* Exercise instructions:
1) Duplicate exactly the portion of the coolant leak thread that opens with the words containing "I flushed all" and closes with "G12 or G13?".
2) From the listing, set down exactly the portion that opens with the line containing "Select the medium font size button" and closes with the line containing "tap(316, 372)", omitting the pictures.

* Document section:
====

# Coolant Leak



## Strictly4Boost (Feb 21, 2009)

This weekend I bought a beater a 2006 Volkswagen Jetta 2.5 with 196k. Manual Transmission.

When I started to work on the car, I noticed thermostat and brake light blinking.

I added brake fluid which was low, the light went away. There was no coolant in the reservoir, so I added to the mark. The light went away. I also scanned and got 2 codes. p0332 and p0420.... (knock sensor & Catalytic Converter).

Drove around for a little bit and then checked the coolant, it was low, so I added again. Now what I did realize was coolant leaking on the passenger side but underneath the control arm and also in a hole where the passenger seat would be above. I've looked everywhere and can't pinpoint where its coming from. I removed the coolant reservoir to also see if it was cracked, but I don't see anything. I've looked near the water pump, and hoses. Is there something I am missing?

Ps: Car does not overheat and temperature gauge sits in the middle, just loses coolant. Previous Owner was clueless and stopped servicing the vehicle 2 years ago and added regular green coolant instead of g12 :banghead: Just hope its not a head gasket issue.

Some pictures


----------



## Master_P (Feb 10, 2012)

When did you completely flush out the old green stuff and refill with G12/G13? Pics show green liquid.

First and foremost, you must identify the leak source. Try adding UV dye to the coolant bottle, and trace the coolant lines with black light.

Sent from my SM-G925V using Tapatalk


----------



## Master_P (Feb 10, 2012)

Oops. Just realized you said you just bought the car.

Step 1 - flush the green stuff out. Replace with distilled water. Add UV dye.
Step 2 - find the leak
Step 3 - fix the leak with new parts.
Step 4 - flush the UV dye out with 5+ gallons of distilled water.
Step 5 - add 50/50 G13.

Sent from my SM-G925V using Tapatalk


----------



## Strictly4Boost (Feb 21, 2009)

Master_P said:


> Oops. Just realized you said you just bought the car.
> 
> Step 1 - flush the green stuff out. Replace with distilled water. Add UV dye.
> Step 2 - find the leak
> ...


Thanks for replying,

I flushed all the green stuff out and let it sit. It took a while. I will add water and UV dye and go from there. I will need to buy a black light.

Is there a difference between G12 or G13?


----------



## Master_P (Feb 10, 2012)

The differences between G12 and G13 should be of no significance on a 2006 2.5L Jetta.

I suggest you study the coolant loop system so you can pinpoint the leak easily. 

Sent from my SM-G925V using Tapatalk


----------



## Hate-Trix (Sep 30, 2011)

Did tou check the water pump?

Sent from my SM-G930W8 using Tapatalk


----------



## Strictly4Boost (Feb 21, 2009)

Hate-Trix said:


> Did tou check the water pump?

====

[Entries for locating text and elements]
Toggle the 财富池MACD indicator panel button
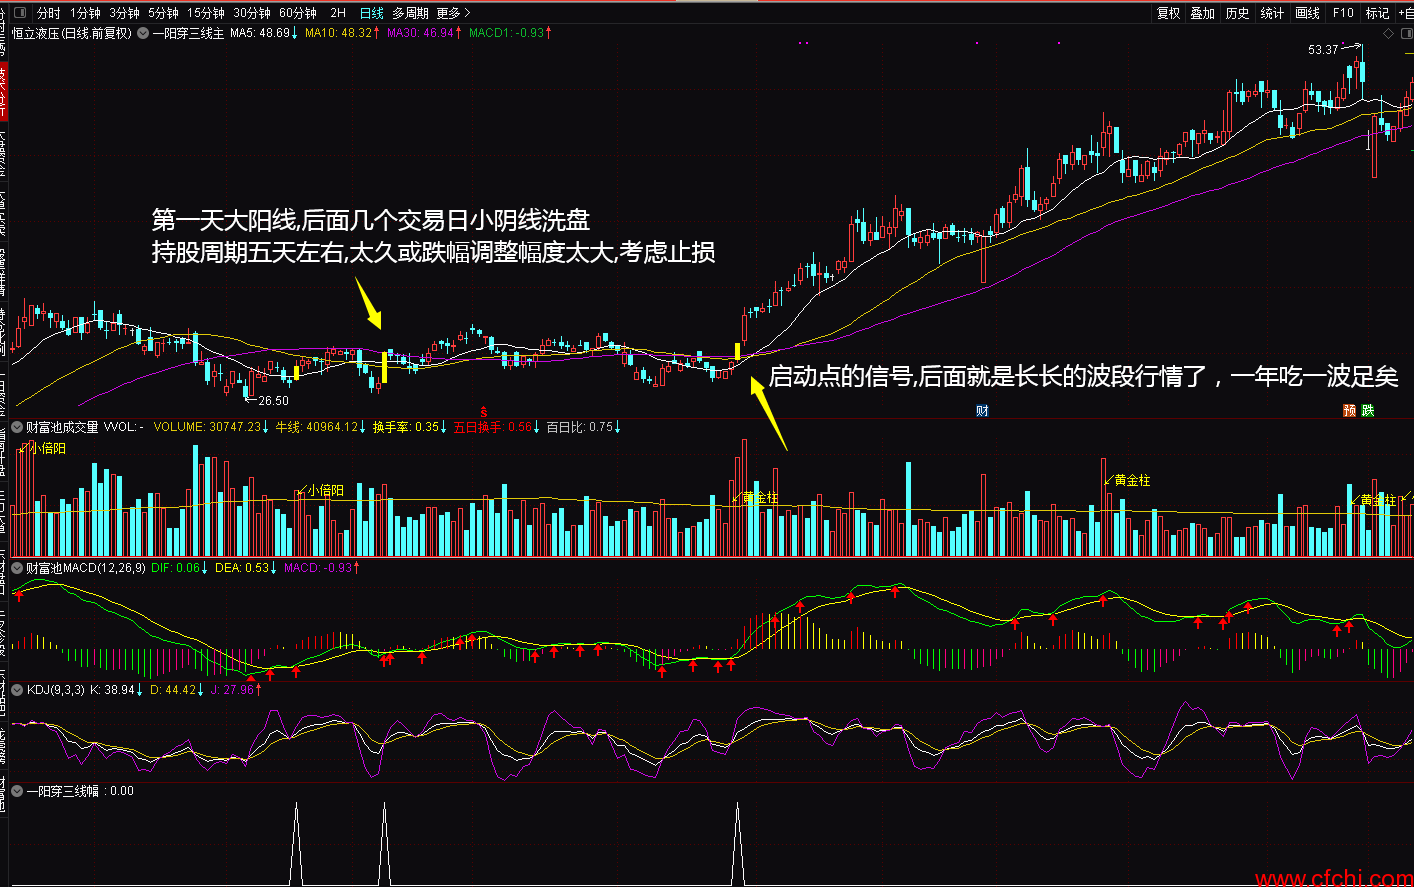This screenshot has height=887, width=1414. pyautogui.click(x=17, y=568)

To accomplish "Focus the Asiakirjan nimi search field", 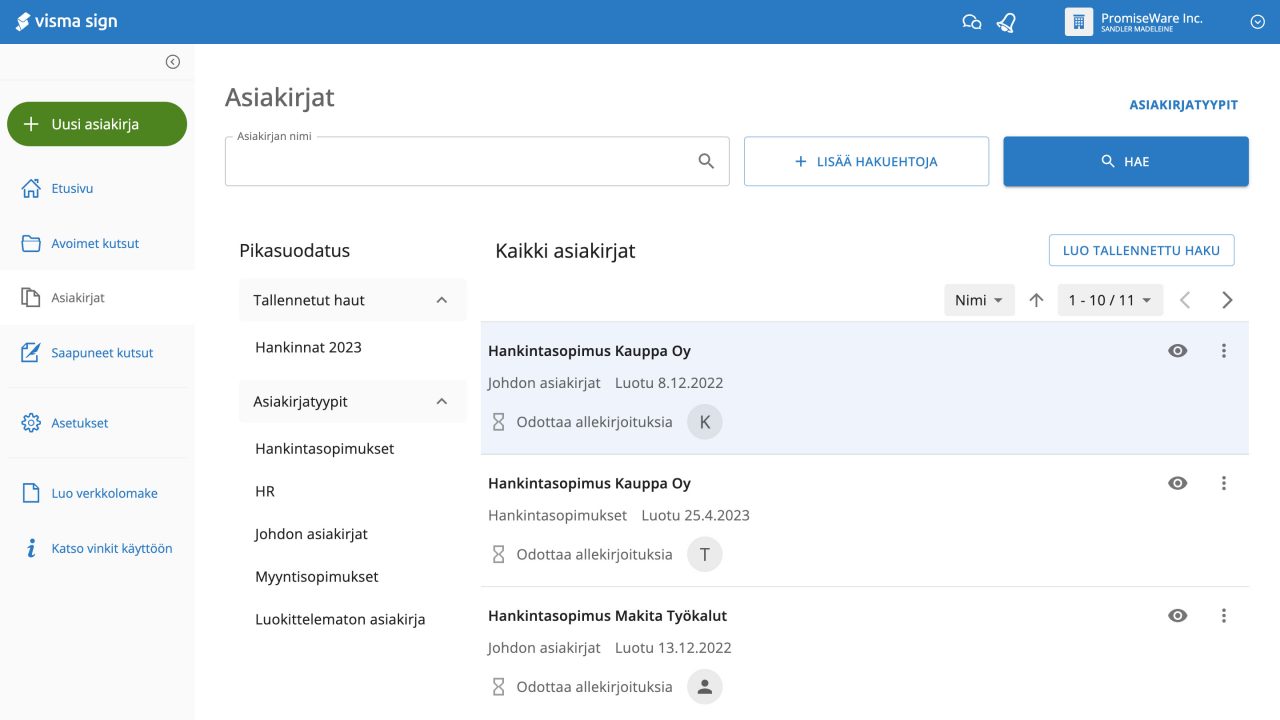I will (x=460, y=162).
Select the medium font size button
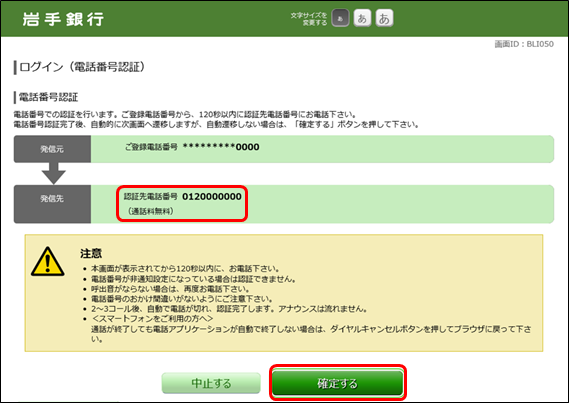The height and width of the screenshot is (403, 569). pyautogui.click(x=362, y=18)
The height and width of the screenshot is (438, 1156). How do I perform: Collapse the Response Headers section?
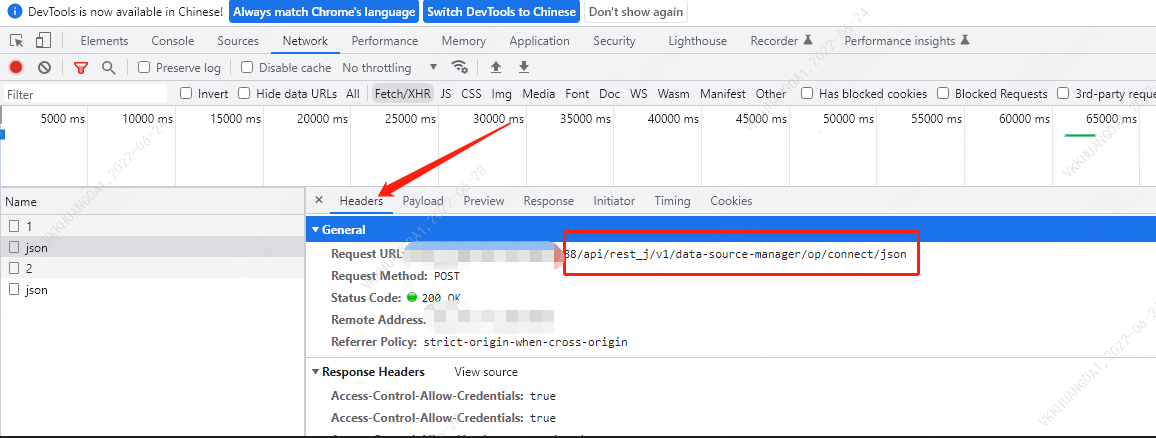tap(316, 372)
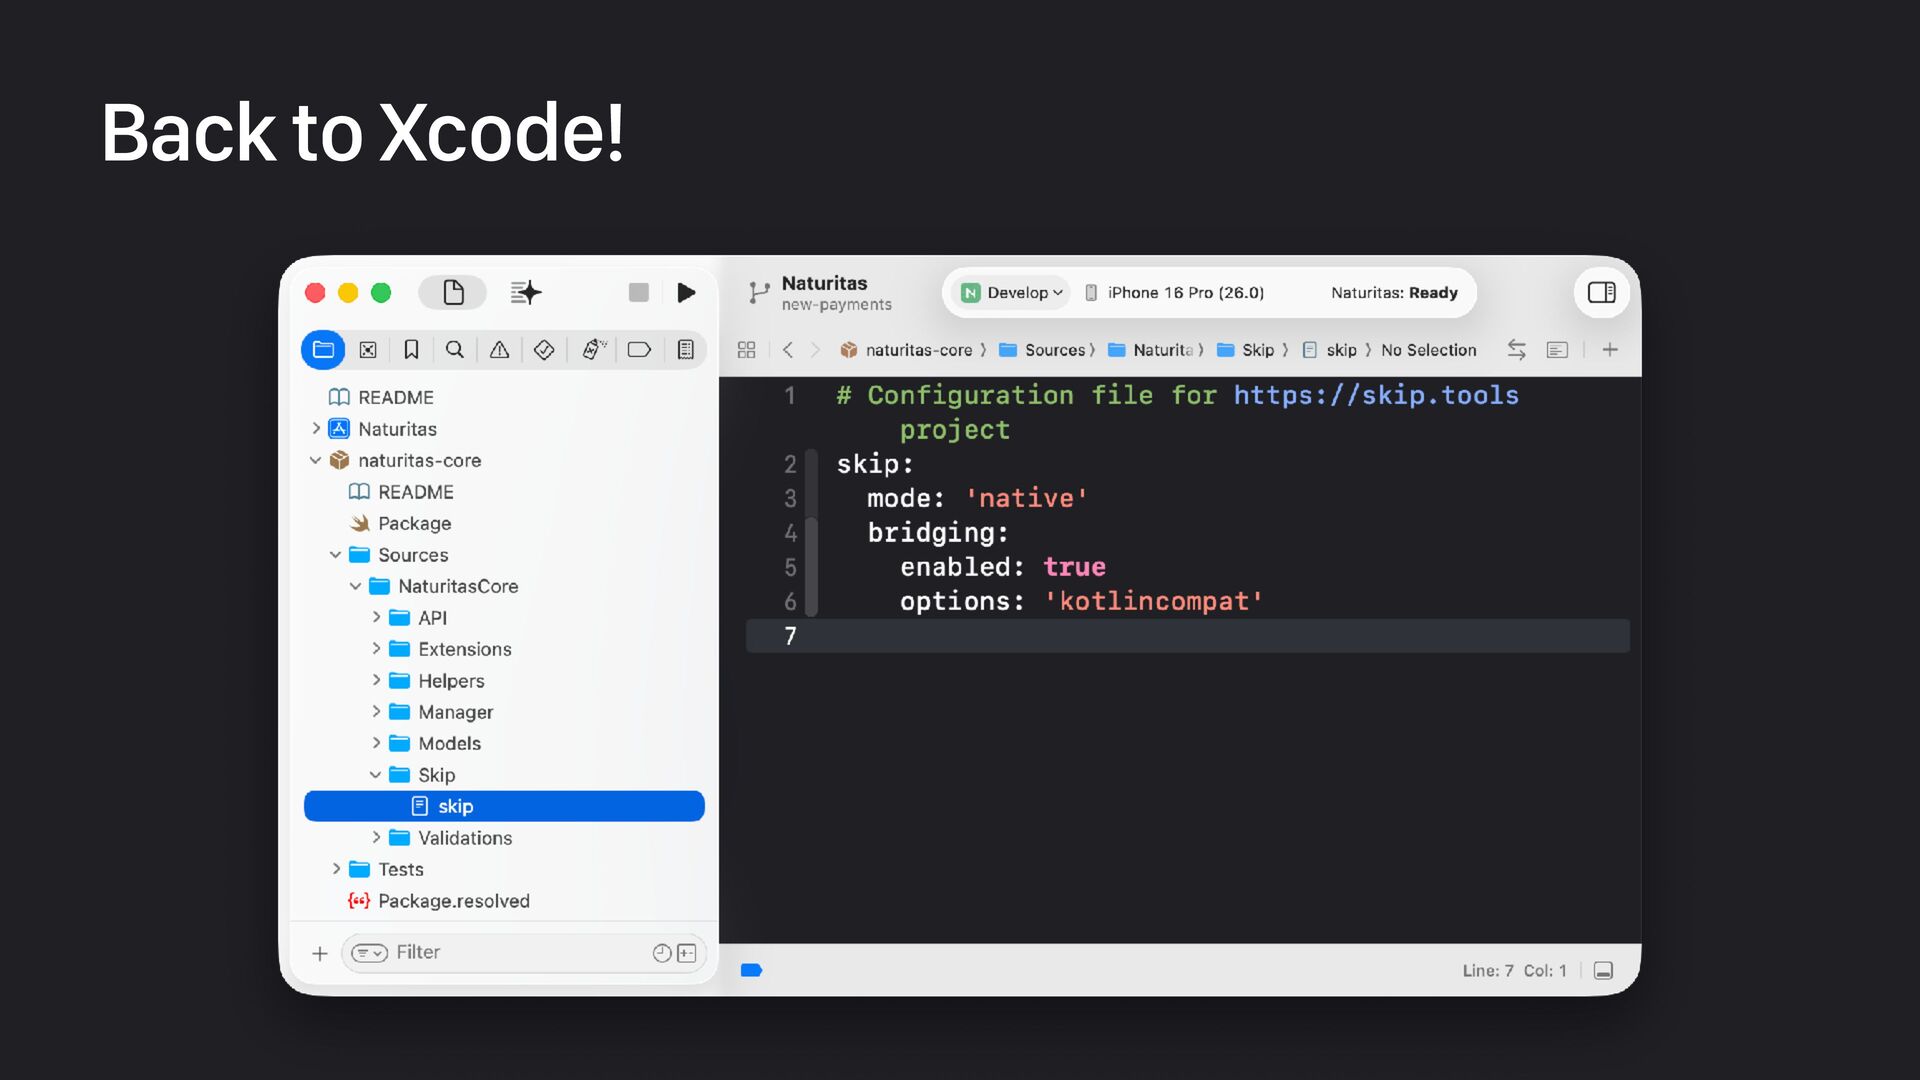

====

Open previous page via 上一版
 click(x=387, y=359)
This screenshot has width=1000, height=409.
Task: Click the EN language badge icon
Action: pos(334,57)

====

* Responses to the tasks:
1)
I flushed all the green stuff out and let it sit. It took a while. I will add water and UV dye and go from there. I will need to buy a black light.

Is there a difference between G12 or G13?

2)
Select the medium font size button
The height and width of the screenshot is (403, 569). pyautogui.click(x=362, y=18)
The height and width of the screenshot is (438, 1156). How do I perform: Collapse the Response Headers section?
tap(316, 372)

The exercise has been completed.